Ventoso

“Pelo contrário, hoje pratica-se o narcisismo social como forma de auto legitimação enquanto “elite”. “

1. Na Guarda, chegou a haver elites. Não porque se reivindicassem como tal, mas precisamente porque não o faziam. Ao tempo de uma célebre foto, que regista a passagem de Humberto Delgado pela Guarda, durante a sua campanha presidencial, em 1958, havia algo como elites. Não porque quisessem protagonismo a todo o custo, usassem a complacência e o amadorismo como moeda de troca, ou confundissem conhecimento com erudição de lapela. Não, isso é recente. Nessa altura, importava muito o desempenho cívico, a virtude discreta e a ilustração sem aparato. Por ter participado neste desfile, a minha mãe esteve quase a ser expulsa da Escola do Magistério, que então frequentava. Mesmo depois do 25 de Abril, até ao final do século, havia algumas referências cívicas na Guarda, digamos, incontornáveis.
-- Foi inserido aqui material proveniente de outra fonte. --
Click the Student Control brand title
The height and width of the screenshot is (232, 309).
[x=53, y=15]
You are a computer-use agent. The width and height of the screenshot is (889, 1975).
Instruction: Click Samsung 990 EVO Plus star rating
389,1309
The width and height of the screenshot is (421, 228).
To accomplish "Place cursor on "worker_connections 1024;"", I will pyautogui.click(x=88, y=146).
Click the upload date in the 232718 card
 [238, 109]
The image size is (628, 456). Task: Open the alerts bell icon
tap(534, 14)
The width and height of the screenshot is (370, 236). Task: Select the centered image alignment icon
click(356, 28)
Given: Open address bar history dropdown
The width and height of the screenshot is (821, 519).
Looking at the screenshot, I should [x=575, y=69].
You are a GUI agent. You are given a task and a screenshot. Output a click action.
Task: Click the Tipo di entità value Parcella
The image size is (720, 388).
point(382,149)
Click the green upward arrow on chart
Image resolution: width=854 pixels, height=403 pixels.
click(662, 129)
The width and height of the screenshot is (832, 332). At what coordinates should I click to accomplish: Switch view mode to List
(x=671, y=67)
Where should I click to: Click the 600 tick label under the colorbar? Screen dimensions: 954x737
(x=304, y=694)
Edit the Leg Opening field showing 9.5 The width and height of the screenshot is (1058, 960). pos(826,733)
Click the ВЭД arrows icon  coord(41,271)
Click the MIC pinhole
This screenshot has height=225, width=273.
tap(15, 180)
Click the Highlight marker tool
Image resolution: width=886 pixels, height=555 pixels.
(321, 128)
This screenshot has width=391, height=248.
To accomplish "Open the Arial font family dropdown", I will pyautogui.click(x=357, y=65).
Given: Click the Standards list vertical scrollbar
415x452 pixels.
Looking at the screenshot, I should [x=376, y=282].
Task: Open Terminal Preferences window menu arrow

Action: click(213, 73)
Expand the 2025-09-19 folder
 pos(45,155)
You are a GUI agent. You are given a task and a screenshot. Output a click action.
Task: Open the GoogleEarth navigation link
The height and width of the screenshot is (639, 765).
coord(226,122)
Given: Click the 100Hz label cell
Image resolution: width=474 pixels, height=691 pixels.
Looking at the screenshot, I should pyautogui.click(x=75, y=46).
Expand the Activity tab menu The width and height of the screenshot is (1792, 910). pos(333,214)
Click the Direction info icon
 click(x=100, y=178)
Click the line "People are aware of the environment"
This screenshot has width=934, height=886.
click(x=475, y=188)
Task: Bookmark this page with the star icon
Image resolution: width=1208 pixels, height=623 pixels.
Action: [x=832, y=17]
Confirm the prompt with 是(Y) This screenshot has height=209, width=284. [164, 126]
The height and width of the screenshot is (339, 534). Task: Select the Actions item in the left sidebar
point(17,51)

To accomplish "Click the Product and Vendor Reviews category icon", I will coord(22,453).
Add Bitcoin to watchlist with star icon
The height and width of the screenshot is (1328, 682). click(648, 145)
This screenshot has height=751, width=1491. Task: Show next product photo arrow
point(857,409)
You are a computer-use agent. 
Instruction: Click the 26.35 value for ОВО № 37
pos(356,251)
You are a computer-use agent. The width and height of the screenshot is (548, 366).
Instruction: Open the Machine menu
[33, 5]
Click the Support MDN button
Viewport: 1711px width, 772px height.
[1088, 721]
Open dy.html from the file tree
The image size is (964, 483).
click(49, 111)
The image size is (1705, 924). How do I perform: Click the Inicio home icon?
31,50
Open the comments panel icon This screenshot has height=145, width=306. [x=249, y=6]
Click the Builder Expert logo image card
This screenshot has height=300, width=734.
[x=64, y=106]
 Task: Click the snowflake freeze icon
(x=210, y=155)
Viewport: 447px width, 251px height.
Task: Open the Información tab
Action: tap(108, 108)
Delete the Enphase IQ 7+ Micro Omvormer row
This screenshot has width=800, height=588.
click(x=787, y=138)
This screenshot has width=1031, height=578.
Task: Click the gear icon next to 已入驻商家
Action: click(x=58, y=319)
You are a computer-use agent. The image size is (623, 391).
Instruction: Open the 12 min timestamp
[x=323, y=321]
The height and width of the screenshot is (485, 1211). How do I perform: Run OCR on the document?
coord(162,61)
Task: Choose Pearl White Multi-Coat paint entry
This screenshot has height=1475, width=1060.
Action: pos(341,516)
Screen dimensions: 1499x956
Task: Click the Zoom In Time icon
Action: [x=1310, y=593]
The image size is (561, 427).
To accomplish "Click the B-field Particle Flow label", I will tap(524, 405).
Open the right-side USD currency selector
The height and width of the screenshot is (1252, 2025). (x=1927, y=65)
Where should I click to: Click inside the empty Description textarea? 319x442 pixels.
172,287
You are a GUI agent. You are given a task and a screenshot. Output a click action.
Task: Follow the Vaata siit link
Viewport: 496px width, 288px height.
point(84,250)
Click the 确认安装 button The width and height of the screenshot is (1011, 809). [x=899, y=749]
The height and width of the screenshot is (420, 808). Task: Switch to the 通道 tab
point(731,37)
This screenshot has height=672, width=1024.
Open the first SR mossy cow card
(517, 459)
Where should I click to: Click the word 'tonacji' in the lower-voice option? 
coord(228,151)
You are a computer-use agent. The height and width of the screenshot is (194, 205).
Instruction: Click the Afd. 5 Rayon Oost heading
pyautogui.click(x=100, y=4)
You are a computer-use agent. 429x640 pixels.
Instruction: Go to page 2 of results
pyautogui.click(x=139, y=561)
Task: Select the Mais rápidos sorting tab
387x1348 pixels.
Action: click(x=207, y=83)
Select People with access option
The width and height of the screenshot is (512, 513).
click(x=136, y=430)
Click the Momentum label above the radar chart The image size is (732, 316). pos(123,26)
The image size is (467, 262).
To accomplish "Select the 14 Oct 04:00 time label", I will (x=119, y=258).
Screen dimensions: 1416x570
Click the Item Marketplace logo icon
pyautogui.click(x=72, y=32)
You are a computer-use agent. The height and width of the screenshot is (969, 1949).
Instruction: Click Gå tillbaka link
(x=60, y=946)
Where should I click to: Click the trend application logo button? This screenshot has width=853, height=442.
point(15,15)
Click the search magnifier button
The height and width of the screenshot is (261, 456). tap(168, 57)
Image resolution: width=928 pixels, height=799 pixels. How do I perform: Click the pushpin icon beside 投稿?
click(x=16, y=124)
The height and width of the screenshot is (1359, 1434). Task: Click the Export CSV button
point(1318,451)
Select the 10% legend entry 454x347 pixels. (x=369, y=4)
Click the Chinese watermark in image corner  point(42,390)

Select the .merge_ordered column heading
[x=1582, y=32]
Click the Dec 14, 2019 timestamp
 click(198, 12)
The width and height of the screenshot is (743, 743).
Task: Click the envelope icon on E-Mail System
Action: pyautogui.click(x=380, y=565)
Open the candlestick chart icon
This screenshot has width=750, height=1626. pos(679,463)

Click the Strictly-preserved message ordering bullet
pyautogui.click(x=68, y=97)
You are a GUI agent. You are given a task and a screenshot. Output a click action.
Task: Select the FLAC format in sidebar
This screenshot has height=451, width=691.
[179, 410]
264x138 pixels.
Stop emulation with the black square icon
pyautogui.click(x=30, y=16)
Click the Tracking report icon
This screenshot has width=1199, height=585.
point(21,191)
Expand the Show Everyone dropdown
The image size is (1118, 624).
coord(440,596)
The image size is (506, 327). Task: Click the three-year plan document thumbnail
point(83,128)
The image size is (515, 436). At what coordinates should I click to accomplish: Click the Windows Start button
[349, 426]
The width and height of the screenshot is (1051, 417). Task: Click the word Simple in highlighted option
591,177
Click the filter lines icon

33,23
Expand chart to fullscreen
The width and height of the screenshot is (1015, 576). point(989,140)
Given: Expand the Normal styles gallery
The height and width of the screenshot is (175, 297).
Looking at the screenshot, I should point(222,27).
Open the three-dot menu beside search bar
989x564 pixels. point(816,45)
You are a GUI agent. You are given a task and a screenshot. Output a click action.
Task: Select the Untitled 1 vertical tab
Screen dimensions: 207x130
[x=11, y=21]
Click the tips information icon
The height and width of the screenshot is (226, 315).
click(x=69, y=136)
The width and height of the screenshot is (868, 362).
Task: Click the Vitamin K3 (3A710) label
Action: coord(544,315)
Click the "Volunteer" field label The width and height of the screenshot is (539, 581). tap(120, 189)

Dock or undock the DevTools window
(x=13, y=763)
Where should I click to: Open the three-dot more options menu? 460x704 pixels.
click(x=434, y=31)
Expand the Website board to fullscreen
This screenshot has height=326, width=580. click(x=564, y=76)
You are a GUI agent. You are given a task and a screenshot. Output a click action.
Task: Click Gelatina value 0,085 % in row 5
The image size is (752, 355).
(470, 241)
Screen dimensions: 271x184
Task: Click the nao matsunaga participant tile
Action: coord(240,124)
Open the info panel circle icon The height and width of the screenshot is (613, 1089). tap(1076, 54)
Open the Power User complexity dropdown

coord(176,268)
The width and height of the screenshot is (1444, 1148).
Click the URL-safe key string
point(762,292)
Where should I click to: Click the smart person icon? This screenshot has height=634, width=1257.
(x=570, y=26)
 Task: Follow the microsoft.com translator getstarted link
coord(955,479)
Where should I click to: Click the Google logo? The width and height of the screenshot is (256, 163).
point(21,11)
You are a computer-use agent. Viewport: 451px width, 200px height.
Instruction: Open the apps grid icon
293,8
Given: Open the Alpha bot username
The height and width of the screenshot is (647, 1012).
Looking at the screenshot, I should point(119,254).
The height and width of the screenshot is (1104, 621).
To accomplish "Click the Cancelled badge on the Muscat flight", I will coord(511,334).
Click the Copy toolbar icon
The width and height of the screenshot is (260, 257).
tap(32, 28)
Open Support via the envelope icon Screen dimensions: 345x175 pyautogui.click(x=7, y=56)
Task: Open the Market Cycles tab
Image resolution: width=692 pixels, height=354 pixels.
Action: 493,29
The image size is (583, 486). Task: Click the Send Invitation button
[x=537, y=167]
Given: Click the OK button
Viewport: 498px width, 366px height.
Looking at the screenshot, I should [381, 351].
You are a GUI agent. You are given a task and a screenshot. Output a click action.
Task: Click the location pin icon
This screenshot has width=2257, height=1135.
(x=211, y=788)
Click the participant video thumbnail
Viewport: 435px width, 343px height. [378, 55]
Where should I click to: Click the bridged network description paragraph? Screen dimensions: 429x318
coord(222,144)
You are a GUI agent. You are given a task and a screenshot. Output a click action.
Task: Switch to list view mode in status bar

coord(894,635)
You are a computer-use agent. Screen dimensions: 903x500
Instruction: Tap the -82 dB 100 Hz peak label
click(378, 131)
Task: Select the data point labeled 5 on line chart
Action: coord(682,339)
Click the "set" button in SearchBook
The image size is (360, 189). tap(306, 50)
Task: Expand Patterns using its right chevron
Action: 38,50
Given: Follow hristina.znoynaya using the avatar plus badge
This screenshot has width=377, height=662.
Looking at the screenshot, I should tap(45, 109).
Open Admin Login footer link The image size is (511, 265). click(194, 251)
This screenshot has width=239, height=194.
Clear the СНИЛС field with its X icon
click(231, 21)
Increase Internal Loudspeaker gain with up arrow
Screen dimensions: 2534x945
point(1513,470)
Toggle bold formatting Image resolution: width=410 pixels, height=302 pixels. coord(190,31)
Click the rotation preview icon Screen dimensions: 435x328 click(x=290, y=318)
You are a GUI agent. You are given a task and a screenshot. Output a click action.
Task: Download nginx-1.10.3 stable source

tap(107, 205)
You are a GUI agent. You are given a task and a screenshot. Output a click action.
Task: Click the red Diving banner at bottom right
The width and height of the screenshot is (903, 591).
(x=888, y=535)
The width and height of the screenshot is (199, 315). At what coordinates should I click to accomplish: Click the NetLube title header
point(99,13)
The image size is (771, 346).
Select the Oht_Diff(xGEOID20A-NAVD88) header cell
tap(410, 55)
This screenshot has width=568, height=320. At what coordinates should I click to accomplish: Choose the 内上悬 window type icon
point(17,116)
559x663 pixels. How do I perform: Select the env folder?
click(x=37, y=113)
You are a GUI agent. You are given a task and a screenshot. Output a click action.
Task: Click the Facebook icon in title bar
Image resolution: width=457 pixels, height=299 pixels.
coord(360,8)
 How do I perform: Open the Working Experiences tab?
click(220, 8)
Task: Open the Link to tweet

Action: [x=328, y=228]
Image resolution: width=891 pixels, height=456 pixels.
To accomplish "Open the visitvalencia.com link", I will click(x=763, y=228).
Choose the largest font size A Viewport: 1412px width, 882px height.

Não que a notoriedade seja o mesmo que pertença a uma elite. Isso só vem depois, se vier. Não é um efeito necessário, mas casual. Pelo contrário, hoje pratica-se o narcisismo social como forma de auto legitimação enquanto “elite”. Seja lá isso o que for. Vejo que, em muitos casos que tenho acompanhado, confunde-se protagonismo com notoriedade. Nem que para isso se procure chocar a paróquia, “epater les Bourgeois”. Como se, num mundo pós-moderno, alguém ficasse chocado com o que quer que seja! É o efeito bolha das redes sociais transposto para o espaço público. O plano dessas pessoas é simples. Há que exibir conhecimento, “inteligência”, talento, irreverência qb, atributos físicos, desportivos, etc. Circular e fazer-se notar onde for preciso, sem qualquer rebuço de consciência. Com isso, criam uma visibilidade multiusos. Um mediatismo que se alimenta da vaidade. A notoriedade é opcional. Basta desmontar o provincianismo esfuziante que as faz correr para as luzes da ribalta. Talvez por isso, falar de política na Guarda é discutir lugares, antecipar promoções, distribuir lealdades, monitorizar ambições. Na cidade onde vivo, triunfou o individualismo assistencializado. Se alguém ousa falar mesmo de política é visto como um maluquinho, ou uma ameaça. E se alguém faz as perguntas básicas que se fazem quando se fala de política é tratado como um pária. Porque quem faz essas perguntas tem fé na sua dúvida. E se avança com alguma resposta é porque duvida da sua fé. O suficiente para fazer logo outra pergunta.
2. Dar o nosso melhor em tudo? Absolutamente. Ou pelo menos, tentar. E mesmo quando não tentamos sentir que o resultado seria o mesmo. Mas há um departamento onde mesmo as excepções contam e um quilo de remorso pesa uma tonelada: o amor. Neste caso, quando os nossos esforços são correspondidos, nem nos lembramos se o que fizemos antes foi suficiente. Se calhar, até nem tivemos que fazer nada por aí além. Mas a questão surge quando as coisas não correm bem. Acalmar o tumulto que se segue exige a intervenção de uma consciência tranquila. Pois a sensação de termos feito o nosso melhor significa que esgotámos o que estava ao nosso alcance para cumprir a maior das ambições.
3. Ao rever o filme “A Laranja Mecânica”, de Kubrick, percebi uma coisa fundamental. O filme era tão incómodo na altura como hoje. Ou seja, como que antecipou as razões da sua actualidade. E se então chocou foi mais pelo aparente culto da amoralidade, pois as guerras de libertação nos costumes e na moral já tinham sido ganhas pelo novo tempo. Percebi agora que a questão central do filme não é a violência por si só, mas o seu controlo pelo poder. E os sentimentos postiços ao seu serviço. E a busca da vitimização pelos novos activistas donos da virtude. E tanto assim é que o neopuritanismo histérico da correcção política a que hoje assistimos recoloca este filme, enquanto alegoria cruel das ameaças à liberdade, num estatuto, digamos, profético.
4. Ao que tudo indica, Edite Estrela já não ver indicada para ser a próxima Presidente da AR. Ainda assim, cheguei a fantasiar sobre o que se seguiria, caso fosse nomeada. Nas suas alocuções, os deputados iriam ser continuamente interrompidos pela antiga filóloga e linguista, seja porque não declinaram correctamente o verbo X, ou usaram um neologismo irregular, ou não houve correspondência entre sujeito e predicado, ou o advérbio Y estava incorrecto, ou o sufixo W não era apropriado, ou a pronúncia era desviante em relação à norma, ou o regionalismo Z não era aceitável, etc… Enfim, valeria a pena seguir o canal “Parlamento”…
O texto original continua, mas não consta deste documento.